Well, good luck with that, Cora, she thought. She did not believe Cora had enough of that same brand of arrogance.
She looked up from her grading when she heard Beatrice coming down the stairs. She had her nightgown on and her book in her hand.
“Feeling better?” Estella asked.
“A little, yes,” Beatrice said. “I think I’ll make a pot of tea.” Then she again insisted Estella’s hair had the whole house smelling like smoke, and said, “I still cannot understand why you want to be with your father and those men.”
“Maybe you’d like me to become a nun,” Estella said.
“I think nuns are expected to be Catholic,” Beatrice replied, and Estella was reminded that her mother did, on rare occasions, display a sense of humour.
Beatrice went to the kitchen and was there for a long time. Estella had heard the water running, but not the kettle whistling. She was about to go and check on her mother when she came back to the dining room and said, “Oh. Estella. You’re here,” as though she had been looking for her.
“What’s up?” Estella asked.
“The strangest thing has happened,” Beatrice said.
“What is it?” Estella asked.
Instead of answering, Beatrice walked right by her and went back upstairs.
That was odd, Estella thought.
When she was finished grading, she went to the kitchen and saw that Beatrice had filled a cooking pot with water instead of the kettle. It was still boiling away on the stove, and when Estella looked inside the pot, she saw her mother’s book floating. She turned off the burner and set out some towels on the counter for the book, thinking her mother must have accidenta
lly dropped it but not sure why she would have walked away and left it there. She stood in the kitchen studying the soggy book on the counter, perplexed by the incident. When she heard her father at the door, she scooped up the book and dropped it into the garbage. Later, she took the bag out to the bin in the alley.
The next morning she dressed and left for school, and when she got home at the end of the day her mother asked if she had seen her book, and Estella said no, and the book wasn’t mentioned again. She was unsettled by the possibility that the book had not just accidentally fallen into the cooking pot. She wondered if something was wrong with her mother. She’d recovered from the vague nervous illness she’d had when Jack was wounded, but maybe it was Oliver’s cottage project, and she was not dealing well with being alone in the house when Estella and her father were away.

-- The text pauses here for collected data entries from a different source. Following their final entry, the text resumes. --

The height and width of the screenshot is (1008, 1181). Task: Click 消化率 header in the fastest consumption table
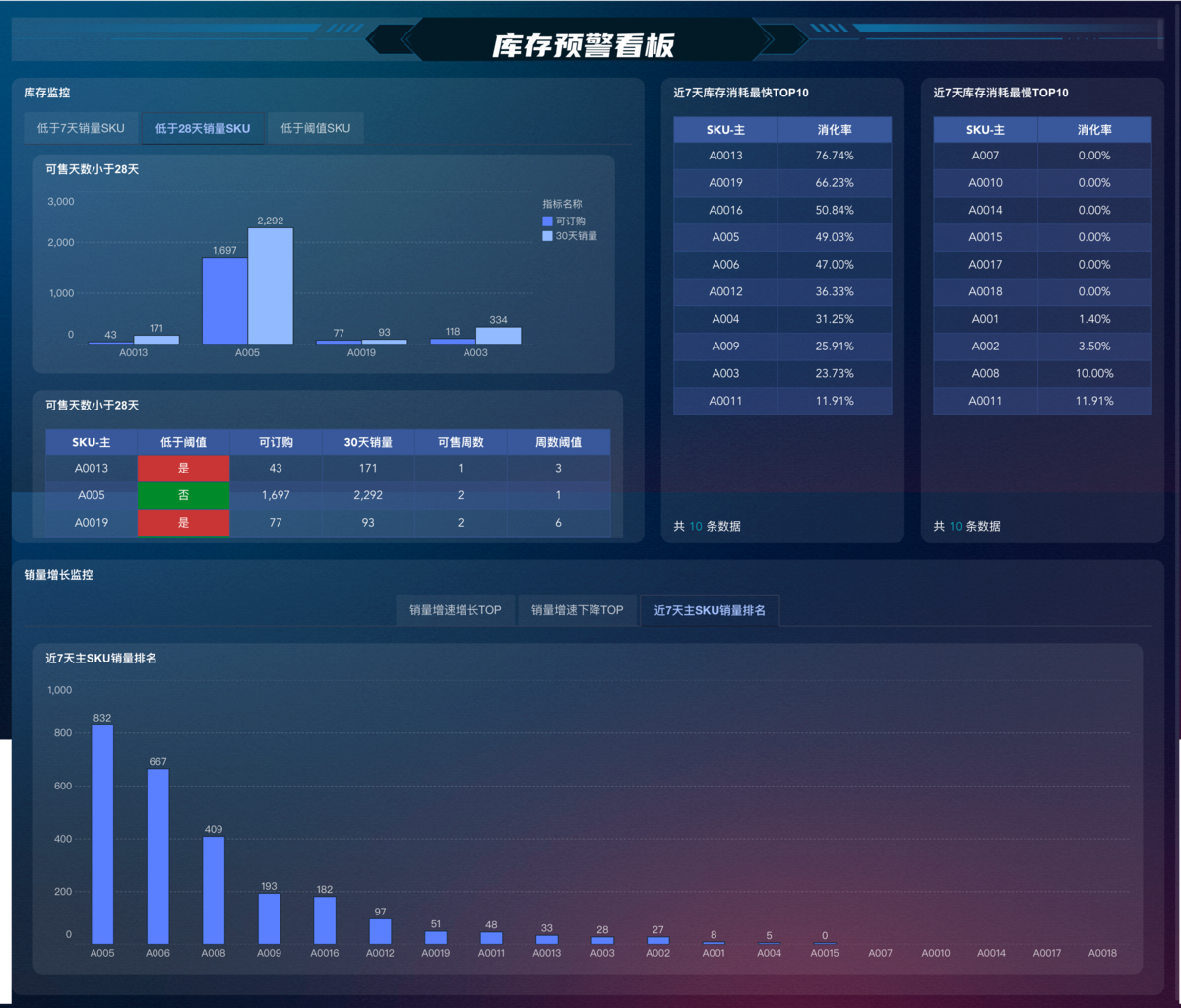(x=835, y=130)
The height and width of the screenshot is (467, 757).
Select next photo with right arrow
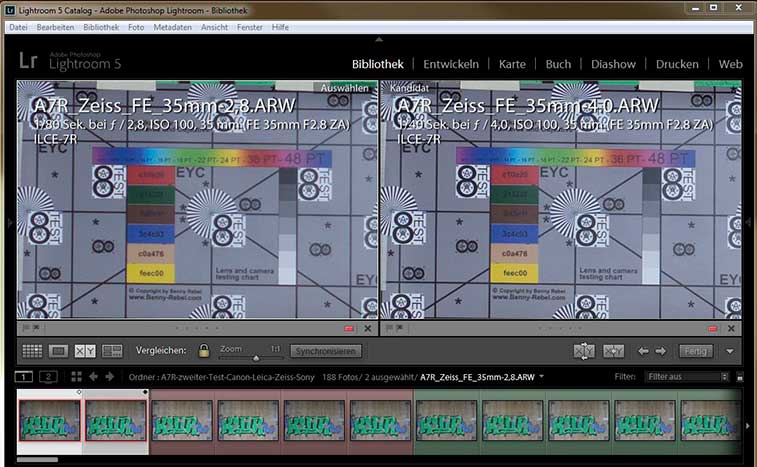[x=661, y=351]
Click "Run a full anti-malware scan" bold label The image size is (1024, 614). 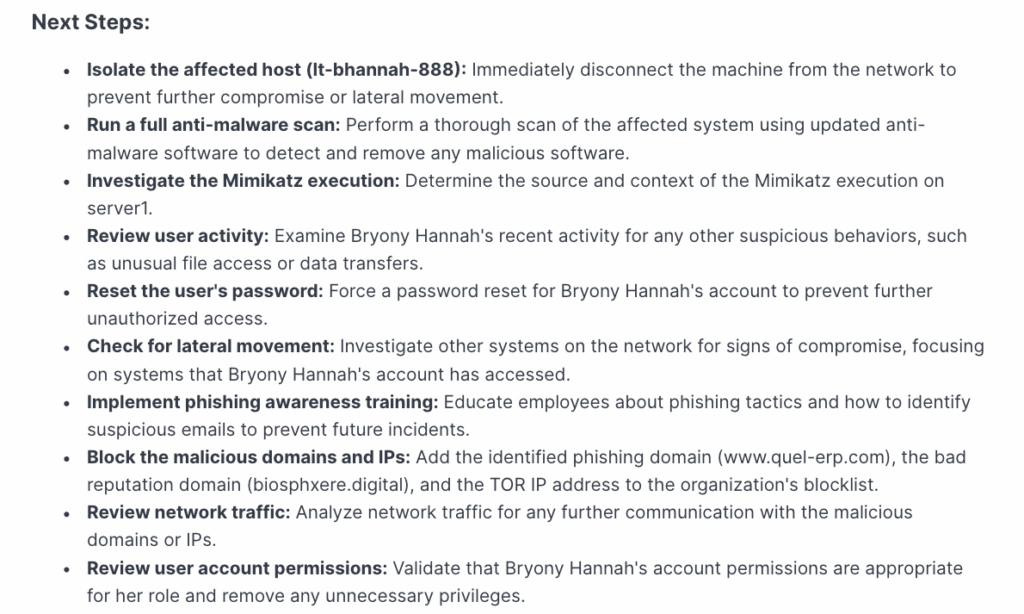coord(214,126)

The next time Estella and Oliver went to the lake, Estella called Jack—who was on his own now, Phyllis had left him for good—and asked if he would stay with Beatrice for the weekend.
“Tell her it’s for her cooking,” she said. “She knows you can’t boil an egg.”
She decided, too, that she ought to take more seriously Beatrice’s worries about the men in the bush, even if they were unfounded. There were a lot of men in the camp now that the building was underway, and she would likely have the same worries if she had a daughter. She enlisted her father’s help to assure Beatrice that the workmen were all perfectly respectful, which was the truth, and Beatrice seemed relieved to hear Oliver say it. Before they left, she handed Estella a scarf and told her to tie her hair up, it might help protect it from the smoke.
A few hours into the journey Oliver stopped for gas, and he got out to chat with the young attendant while Estella stayed in the car. The attendant filled the tank and then washed the windows, and when he leaned over the hood on the passenger side with his squeegee, he winked at Estella. Immediately, she heard her father say, “Hey, hey, mind your manners,” and she thought again of the hired piano player at her parents’ party, and how her father had told him in so many words to keep his hands off the boss’s daughter. She could almost hear him doing the same with the workmen in the camp.